[Records drawn from a dataset]
━━━━━━━━
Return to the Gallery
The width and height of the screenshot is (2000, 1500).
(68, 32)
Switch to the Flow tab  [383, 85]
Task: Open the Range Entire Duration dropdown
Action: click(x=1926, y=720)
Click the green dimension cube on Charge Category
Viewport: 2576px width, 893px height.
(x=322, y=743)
━━━━━━━━
Each line from the one containing "The width and" through the end of the entries, both included, is to be returned exactly, with no other lines.

▸ Solution to this exercise
The width and height of the screenshot is (2000, 1500).
(68, 32)
Switch to the Flow tab  [383, 85]
Task: Open the Range Entire Duration dropdown
Action: click(x=1926, y=720)
Click the green dimension cube on Charge Category
Viewport: 2576px width, 893px height.
(x=322, y=743)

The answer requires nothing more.